Yabanarısı ve Orkidenin Aşkı

Michael Hardt ve Antonio Negri Ortak Zenginlik isimli kitaplarında üç ayrı arı hikâyesi anlatırlar.[1]  Burada amaçları, kapitalist, sosyalist ve biyopolitik üretim koşulları arasındaki farkı ortaya koymaktır. Yazarlara göre, kapitalist ve sosyalist ekonomiler maddi metaların üretimine dayanırken, günümüzün biyopolitik üretimi öncelikle gayri maddidir ve öznellik üretimiyle sonuçlanır.

Arı hikâyelerine geçmeden bu iddiayı biraz daha açmak; Hardt ve Negri’nin biyopolitik üretimle neyi kastettikleri üzerinde kısaca durmak; bu amaçla da, yazarların İmparatorluk’tan Çokluk’a, oradan Ortak Zenginlik’e uzanan düşünce macerası hakkında kısaca bilgi vermek anlamlı görünüyor.[2] Bu macerayı; günümüz dünyasını ve politikasını anla(t)maya çalışmak, bu koşullara uygun yeni bir politik proje için çabalamak şeklinde özetlemek mümkün. Machiavelli, Spinoza, Nietzsche, Marx, Foucault, Deleuze ve daha birçok yol arkadaşı bu maceraya eşlik ediyor; ondan heyecan duyan okuyucuyu Fransız Devrimi’nden Katrina Kasırgası’na, Guantanamo’dan Stonewall isyanına, Golem’den Gargantua’ya farklı yerler, zamanlar ve hikâyeler arasında bir yolculuk bekliyor. Yazarların Foucault’dan belirgin bir şekilde ayrılarak, bir karşıtlık içinde kullandıkları “biyoiktidar” ve “biyopolitika” kavramlarının ise bütün bu teorik ve ampirik zenginlik içinde temel bir yeri olduğunu söyleyebiliriz.
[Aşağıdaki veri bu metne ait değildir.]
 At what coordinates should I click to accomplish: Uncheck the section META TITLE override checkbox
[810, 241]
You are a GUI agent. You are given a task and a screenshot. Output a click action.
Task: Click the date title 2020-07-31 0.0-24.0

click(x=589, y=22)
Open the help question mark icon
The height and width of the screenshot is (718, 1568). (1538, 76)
Söz konusu metinlerde “biyoiktidar” kavramı, günümüz dünyasının egemen iktidar biçimini tarif etmek için kullanılmaktadır. Bu, savaş halinin küreselleşip süreklileştiği; kitlesel imhanın istisna olmaktan çıkıp kural haline geldiği ve her türlü çevrenin, güvenlik endişesiyle ve (sıkça sıradan vatandaşların da uygulanmasını üstlendiği) polisiye ve askeri tedbirler aracılığıyla şekle sokulduğu bir dünyadır. Yazarların (emperyalizmden farklı olarak) “imparatorluk” diye adlandırdıkları bu küresel düzende hâkimiyet, ne tek bir ulus-devletin ne de herhangi bir uluslar-üstü örgütün elindedir; fakat belirli odakların öne çıktıkları, bölgesel/ulusal/yerel hiyerarşiler ekseninde katı bir şekilde bölünmüş küresel bir ağın işleyişinde, kısaca özetlediğim bu savaş ve güvenlik siyasetinde gizlidir.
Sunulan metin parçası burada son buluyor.